**Problem requirements**
Reproduce every entry precisely as written.

**Given records**
╔══
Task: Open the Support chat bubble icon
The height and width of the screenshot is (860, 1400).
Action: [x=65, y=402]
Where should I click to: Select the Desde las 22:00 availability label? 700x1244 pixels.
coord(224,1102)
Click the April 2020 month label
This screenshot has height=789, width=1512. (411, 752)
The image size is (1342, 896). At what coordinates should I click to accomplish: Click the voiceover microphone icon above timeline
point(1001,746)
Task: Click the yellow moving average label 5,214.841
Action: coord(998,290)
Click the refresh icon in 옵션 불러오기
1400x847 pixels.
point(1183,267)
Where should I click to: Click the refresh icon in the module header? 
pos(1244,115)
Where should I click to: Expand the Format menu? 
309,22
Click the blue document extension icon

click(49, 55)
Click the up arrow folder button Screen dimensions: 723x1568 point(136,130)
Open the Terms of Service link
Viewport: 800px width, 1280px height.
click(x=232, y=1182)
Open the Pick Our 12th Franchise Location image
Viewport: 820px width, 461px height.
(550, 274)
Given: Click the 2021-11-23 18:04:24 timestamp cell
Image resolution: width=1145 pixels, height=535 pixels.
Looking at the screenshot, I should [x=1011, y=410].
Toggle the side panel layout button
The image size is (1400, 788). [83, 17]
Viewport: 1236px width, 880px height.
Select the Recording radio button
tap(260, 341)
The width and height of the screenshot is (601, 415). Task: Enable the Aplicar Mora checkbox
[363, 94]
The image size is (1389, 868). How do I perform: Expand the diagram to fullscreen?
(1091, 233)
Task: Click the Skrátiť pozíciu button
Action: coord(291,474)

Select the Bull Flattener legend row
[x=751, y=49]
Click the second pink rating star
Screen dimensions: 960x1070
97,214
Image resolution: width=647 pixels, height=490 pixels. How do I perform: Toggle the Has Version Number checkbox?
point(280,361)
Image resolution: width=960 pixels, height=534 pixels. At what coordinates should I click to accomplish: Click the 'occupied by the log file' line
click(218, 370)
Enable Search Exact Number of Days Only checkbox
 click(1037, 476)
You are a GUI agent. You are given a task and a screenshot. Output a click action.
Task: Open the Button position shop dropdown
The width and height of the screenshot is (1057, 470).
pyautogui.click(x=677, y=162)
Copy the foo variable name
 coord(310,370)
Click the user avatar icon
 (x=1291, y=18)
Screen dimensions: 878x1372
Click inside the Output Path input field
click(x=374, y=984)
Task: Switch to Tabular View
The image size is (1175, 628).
╚══
**Finished exercise**
Task: Open the Support chat bubble icon
The height and width of the screenshot is (860, 1400).
Action: [x=65, y=402]
Where should I click to: Select the Desde las 22:00 availability label? 700x1244 pixels.
coord(224,1102)
Click the April 2020 month label
This screenshot has height=789, width=1512. (411, 752)
The image size is (1342, 896). At what coordinates should I click to accomplish: Click the voiceover microphone icon above timeline
point(1001,746)
Task: Click the yellow moving average label 5,214.841
Action: coord(998,290)
Click the refresh icon in 옵션 불러오기
1400x847 pixels.
point(1183,267)
Where should I click to: Click the refresh icon in the module header? 
pos(1244,115)
Where should I click to: Expand the Format menu? 
309,22
Click the blue document extension icon

click(49, 55)
Click the up arrow folder button Screen dimensions: 723x1568 point(136,130)
Open the Terms of Service link
Viewport: 800px width, 1280px height.
click(x=232, y=1182)
Open the Pick Our 12th Franchise Location image
Viewport: 820px width, 461px height.
(550, 274)
Given: Click the 2021-11-23 18:04:24 timestamp cell
Image resolution: width=1145 pixels, height=535 pixels.
Looking at the screenshot, I should [x=1011, y=410].
Toggle the side panel layout button
The image size is (1400, 788). [83, 17]
Viewport: 1236px width, 880px height.
Select the Recording radio button
tap(260, 341)
The width and height of the screenshot is (601, 415). Task: Enable the Aplicar Mora checkbox
[363, 94]
The image size is (1389, 868). How do I perform: Expand the diagram to fullscreen?
(1091, 233)
Task: Click the Skrátiť pozíciu button
Action: coord(291,474)

Select the Bull Flattener legend row
[x=751, y=49]
Click the second pink rating star
Screen dimensions: 960x1070
97,214
Image resolution: width=647 pixels, height=490 pixels. How do I perform: Toggle the Has Version Number checkbox?
point(280,361)
Image resolution: width=960 pixels, height=534 pixels. At what coordinates should I click to accomplish: Click the 'occupied by the log file' line
click(218, 370)
Enable Search Exact Number of Days Only checkbox
 click(1037, 476)
You are a GUI agent. You are given a task and a screenshot. Output a click action.
Task: Open the Button position shop dropdown
The width and height of the screenshot is (1057, 470).
pyautogui.click(x=677, y=162)
Copy the foo variable name
 coord(310,370)
Click the user avatar icon
 (x=1291, y=18)
Screen dimensions: 878x1372
Click inside the Output Path input field
click(x=374, y=984)
Task: Switch to Tabular View
The image size is (1175, 628).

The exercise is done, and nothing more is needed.